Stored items
:::::

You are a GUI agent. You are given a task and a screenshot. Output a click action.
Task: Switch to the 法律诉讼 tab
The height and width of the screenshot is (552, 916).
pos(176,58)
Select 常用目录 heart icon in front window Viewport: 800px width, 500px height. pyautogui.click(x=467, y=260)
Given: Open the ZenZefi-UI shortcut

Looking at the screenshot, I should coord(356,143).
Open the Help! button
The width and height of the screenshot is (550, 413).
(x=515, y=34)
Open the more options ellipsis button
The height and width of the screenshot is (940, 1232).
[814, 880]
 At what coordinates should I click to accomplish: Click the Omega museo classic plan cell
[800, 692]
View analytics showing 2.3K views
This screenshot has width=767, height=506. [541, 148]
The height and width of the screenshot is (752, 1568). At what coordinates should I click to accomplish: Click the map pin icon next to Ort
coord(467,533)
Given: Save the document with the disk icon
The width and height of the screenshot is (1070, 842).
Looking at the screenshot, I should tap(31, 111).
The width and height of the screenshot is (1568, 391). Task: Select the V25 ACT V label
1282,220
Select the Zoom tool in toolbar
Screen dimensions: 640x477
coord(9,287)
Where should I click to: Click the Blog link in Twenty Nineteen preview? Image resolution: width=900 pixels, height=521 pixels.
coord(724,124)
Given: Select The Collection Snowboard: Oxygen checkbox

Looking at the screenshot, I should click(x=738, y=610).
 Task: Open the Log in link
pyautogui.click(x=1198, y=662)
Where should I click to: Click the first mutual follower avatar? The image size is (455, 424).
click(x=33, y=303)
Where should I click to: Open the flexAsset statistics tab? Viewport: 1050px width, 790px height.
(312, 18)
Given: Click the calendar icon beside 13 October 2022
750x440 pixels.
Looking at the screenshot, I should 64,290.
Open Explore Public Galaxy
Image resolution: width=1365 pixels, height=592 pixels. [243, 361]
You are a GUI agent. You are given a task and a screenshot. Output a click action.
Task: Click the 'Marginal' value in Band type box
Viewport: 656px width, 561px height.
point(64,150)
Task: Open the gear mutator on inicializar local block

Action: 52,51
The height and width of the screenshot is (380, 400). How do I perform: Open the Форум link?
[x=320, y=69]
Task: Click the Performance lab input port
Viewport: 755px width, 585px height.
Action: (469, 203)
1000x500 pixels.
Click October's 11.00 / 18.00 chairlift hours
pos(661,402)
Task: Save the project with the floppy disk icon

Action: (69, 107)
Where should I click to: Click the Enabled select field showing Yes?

:::::

EXERCISE BRIEF: Exact copies of all the entries above should be returned.

WRITTEN SOLUTION:
You are a GUI agent. You are given a task and a screenshot. Output a click action.
Task: Switch to the 法律诉讼 tab
The height and width of the screenshot is (552, 916).
pos(176,58)
Select 常用目录 heart icon in front window Viewport: 800px width, 500px height. pyautogui.click(x=467, y=260)
Given: Open the ZenZefi-UI shortcut

Looking at the screenshot, I should coord(356,143).
Open the Help! button
The width and height of the screenshot is (550, 413).
(x=515, y=34)
Open the more options ellipsis button
The height and width of the screenshot is (940, 1232).
[814, 880]
 At what coordinates should I click to accomplish: Click the Omega museo classic plan cell
[800, 692]
View analytics showing 2.3K views
This screenshot has width=767, height=506. [541, 148]
The height and width of the screenshot is (752, 1568). At what coordinates should I click to accomplish: Click the map pin icon next to Ort
coord(467,533)
Given: Save the document with the disk icon
The width and height of the screenshot is (1070, 842).
Looking at the screenshot, I should tap(31, 111).
The width and height of the screenshot is (1568, 391). Task: Select the V25 ACT V label
1282,220
Select the Zoom tool in toolbar
Screen dimensions: 640x477
coord(9,287)
Where should I click to: Click the Blog link in Twenty Nineteen preview? Image resolution: width=900 pixels, height=521 pixels.
coord(724,124)
Given: Select The Collection Snowboard: Oxygen checkbox

Looking at the screenshot, I should click(x=738, y=610).
 Task: Open the Log in link
pyautogui.click(x=1198, y=662)
Where should I click to: Click the first mutual follower avatar? The image size is (455, 424).
click(x=33, y=303)
Where should I click to: Open the flexAsset statistics tab? Viewport: 1050px width, 790px height.
(312, 18)
Given: Click the calendar icon beside 13 October 2022
750x440 pixels.
Looking at the screenshot, I should 64,290.
Open Explore Public Galaxy
Image resolution: width=1365 pixels, height=592 pixels. [243, 361]
You are a GUI agent. You are given a task and a screenshot. Output a click action.
Task: Click the 'Marginal' value in Band type box
Viewport: 656px width, 561px height.
point(64,150)
Task: Open the gear mutator on inicializar local block

Action: 52,51
The height and width of the screenshot is (380, 400). How do I perform: Open the Форум link?
[x=320, y=69]
Task: Click the Performance lab input port
Viewport: 755px width, 585px height.
Action: (469, 203)
1000x500 pixels.
Click October's 11.00 / 18.00 chairlift hours
pos(661,402)
Task: Save the project with the floppy disk icon

Action: (69, 107)
Where should I click to: Click the Enabled select field showing Yes?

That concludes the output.